**What to work on**
Only the number is wanted: how many lines of the listing below contain "Open"?

**Dataset**
Start of Block

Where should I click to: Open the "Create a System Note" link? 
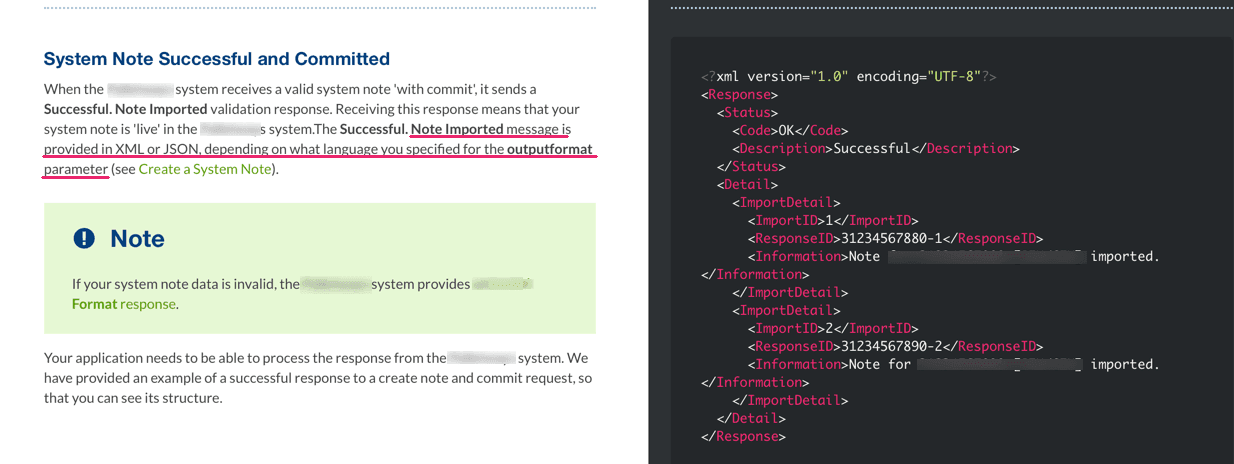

End of Block
Start of Block

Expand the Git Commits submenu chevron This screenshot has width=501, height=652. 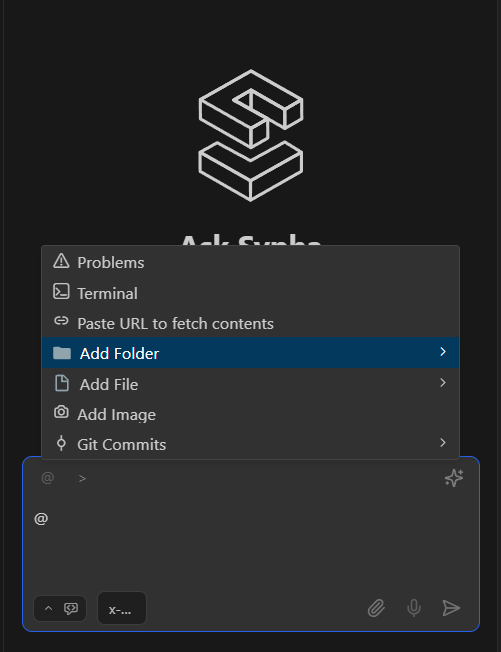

End of Block
Start of Block

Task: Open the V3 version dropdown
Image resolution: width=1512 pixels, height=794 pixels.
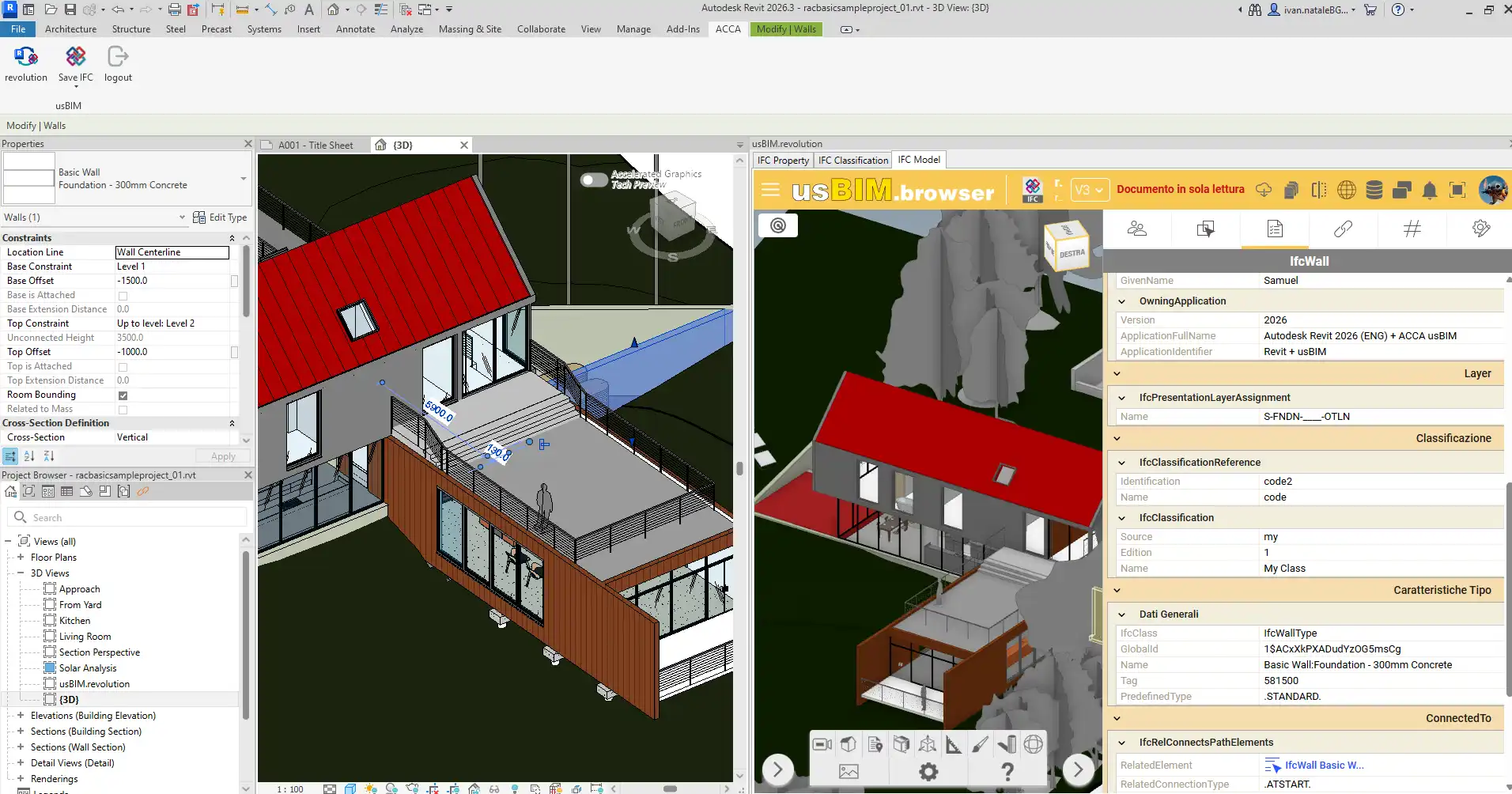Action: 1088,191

End of Block

**Your response**
2